As a black student at a PWI it is natural to feel left out. I often find myself envying my friends who chose to go to HBCUs.
Their football games are different than the ones here at State. They don’t have to worry about the performer at the homecoming concert potentially being a country singer that they’ve never heard of. They may never know the feeling of walking into class on the first day and praying to God that there’s another brown person in the room.
While Pan-Afrikan week is highly regarded for its social activities, that is certainly not all that it is worth. This week represents a time of reflecting on the past, embracing the present, and looking to the future.
Pan-Africanism is “the idea that peoples of African descent have common interests and should be unified.” (Britannica) Some of the goals associated with this idea were to bring about self-awareness, unity and celebrating one’s history.
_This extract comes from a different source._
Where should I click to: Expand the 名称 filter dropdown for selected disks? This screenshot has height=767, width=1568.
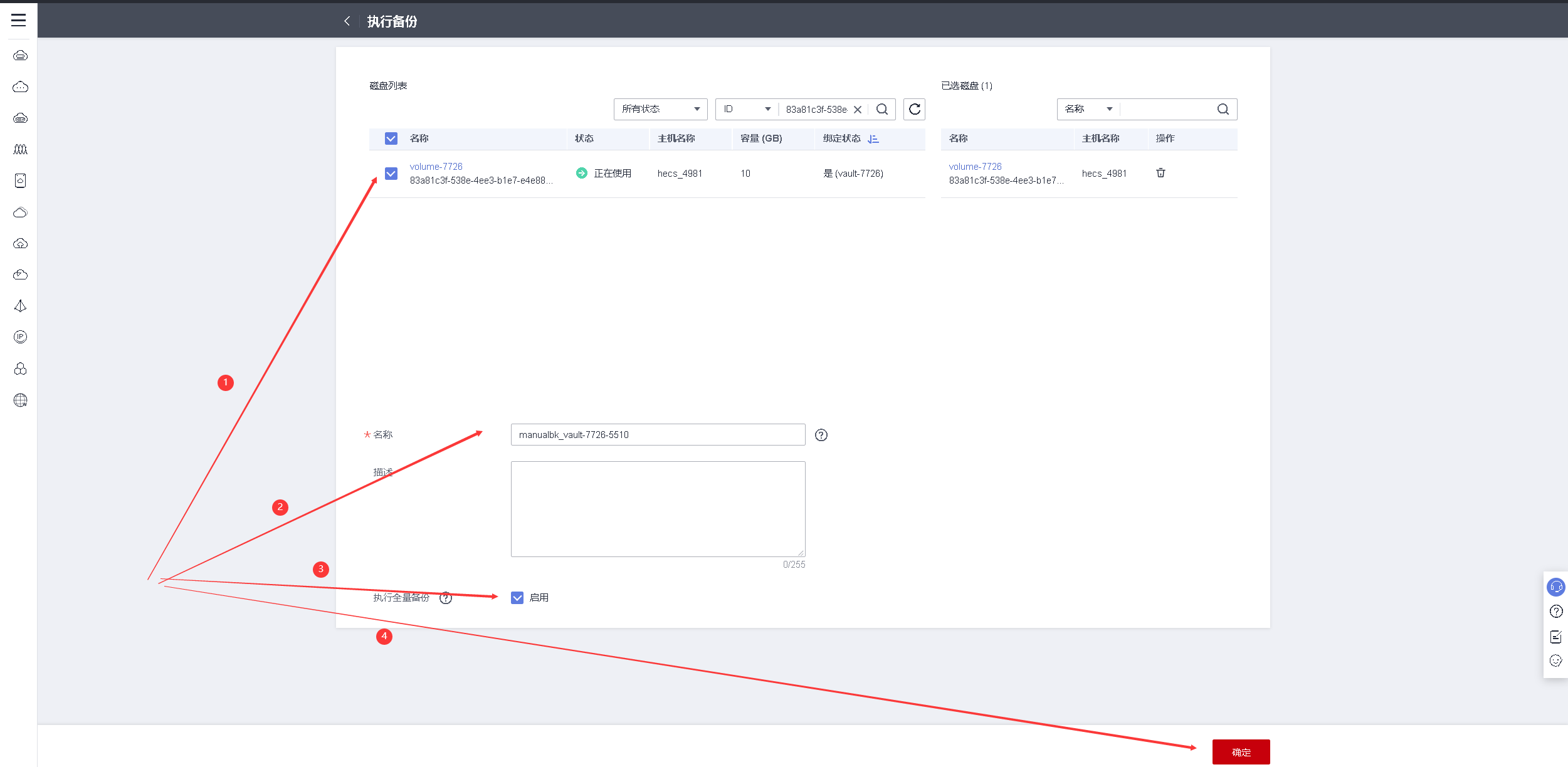(1088, 109)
Today, those sames goals and aspirations are the driving force behind Pan-Afrikan Week here at State.
Tsharre Sanders, a senior studying psychology with minors in Africana Studies and Spanish, serves as the 2015-2016 Black Students Board (BSB) Chair. BSB is a programming committee of the Union Activities Board (UAB) and is responsible for some of the signature programming that brings the African-American community together; Pan-Afrikan Week is one of those events.
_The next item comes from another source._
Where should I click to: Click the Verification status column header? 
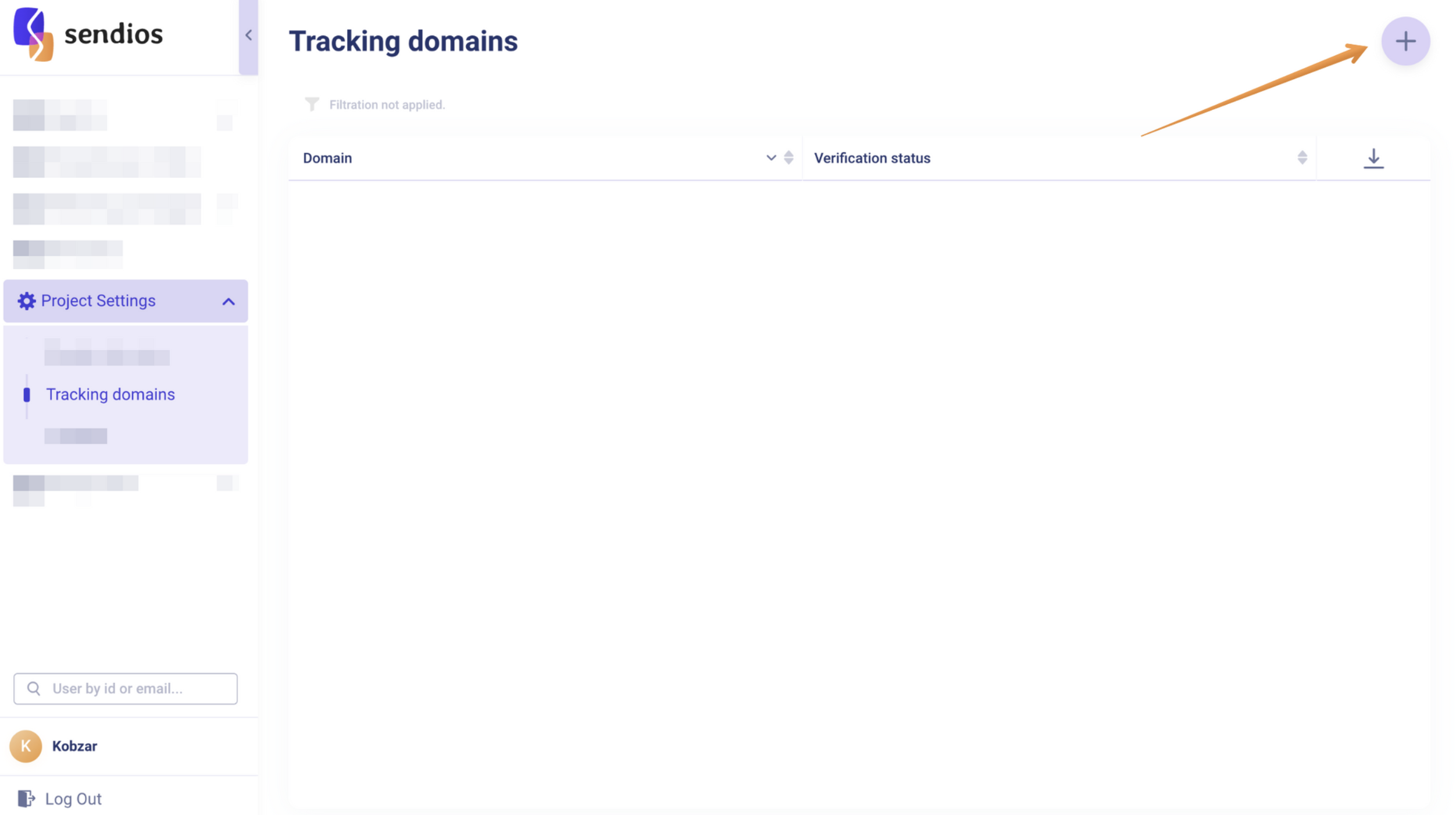point(872,158)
“It brings together our community and gives those of us that choose to participate an outlet to celebrate our culture and history,” Sanders said.
This week is not only for current students. Alumni often come back to participate in the festivities.
Seeing former students who have not only been in my shoes, but have gone out into the world and succeeded is far more inspiring than anyone may ever know. It is almost as if seeing them is a reminder that I can go on, that I can and will succeed.
Many noted speakers such as Sister Souljah and Hasoni Imarobe have been featured during Pan-Afrikan week before. This year, Marc Lamont Hill spoke about “Fighting for Freedom in an Hour of Chaos.”
For me, Pan-Afrikan Week is my “black week of solace”. It’s my “black homecoming”. I get to see my people, my culture, and my history not only represented, but truly celebrated.
Pan-Afrikan week shows that we are here to stay and we will continue to be a strong, positive, and present force on this campus.